##### Study material #####

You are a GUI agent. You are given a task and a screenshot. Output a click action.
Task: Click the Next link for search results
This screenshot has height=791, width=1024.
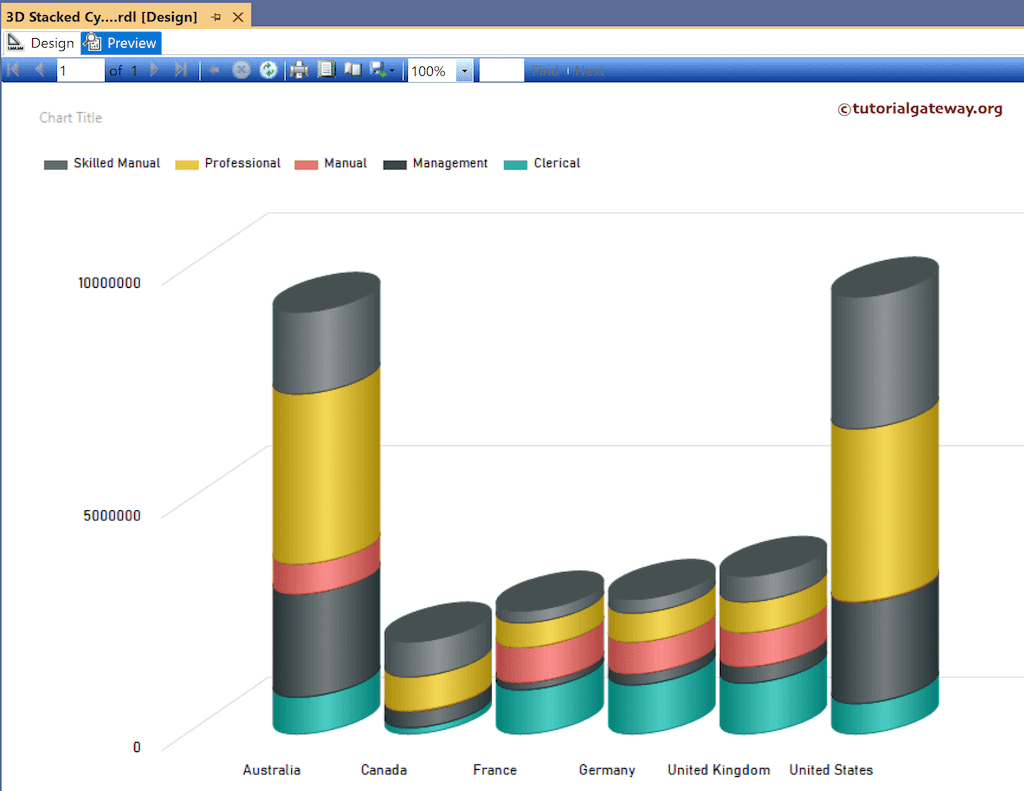(x=590, y=70)
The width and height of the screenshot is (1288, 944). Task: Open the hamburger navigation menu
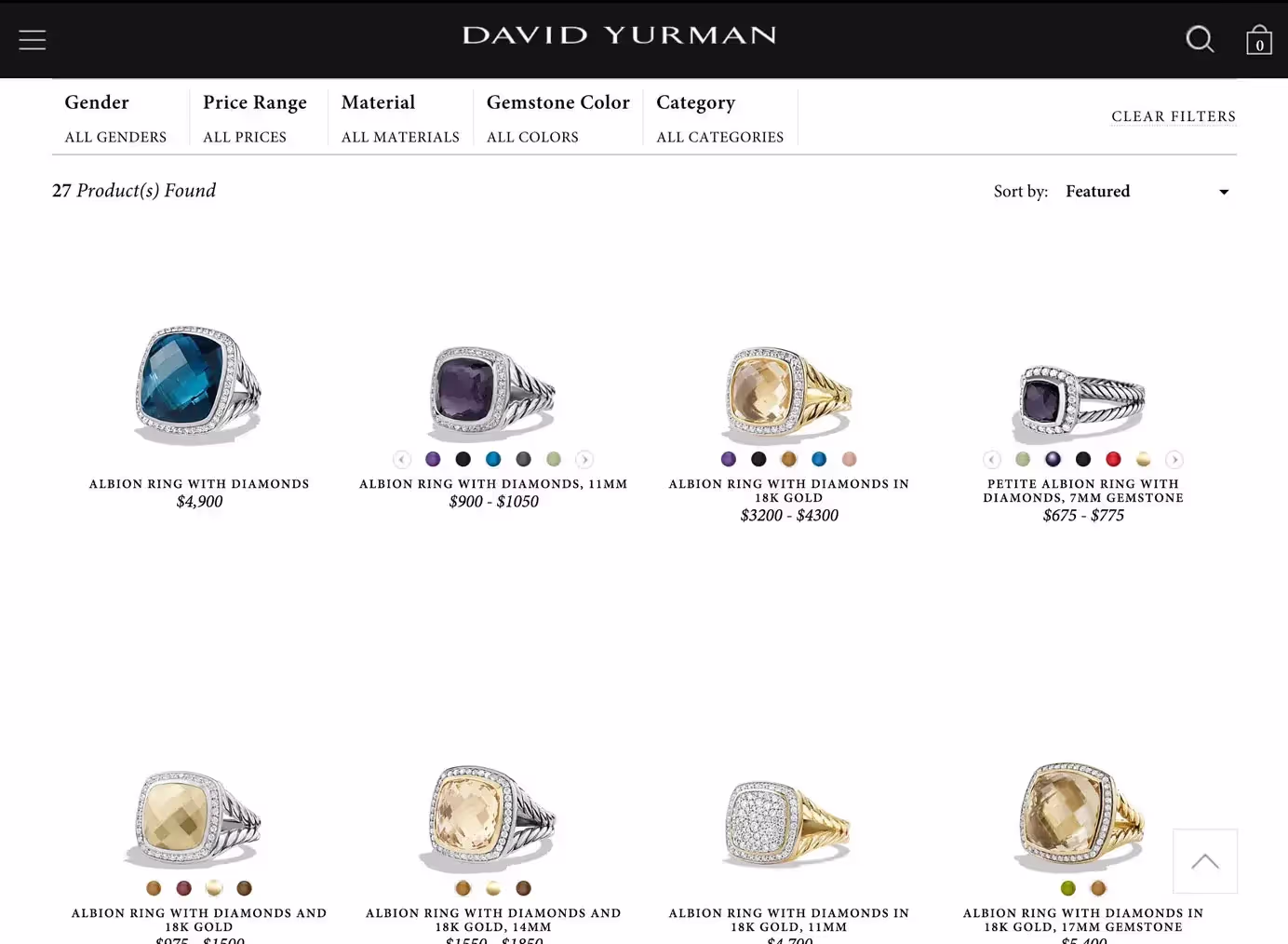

#####

Only the pictures stay behind; copy everything else in the records above exactly.

You are a GUI agent. You are given a task and a screenshot. Output a click action.
Task: Click the Next link for search results
This screenshot has height=791, width=1024.
(x=590, y=70)
The width and height of the screenshot is (1288, 944). Task: Open the hamburger navigation menu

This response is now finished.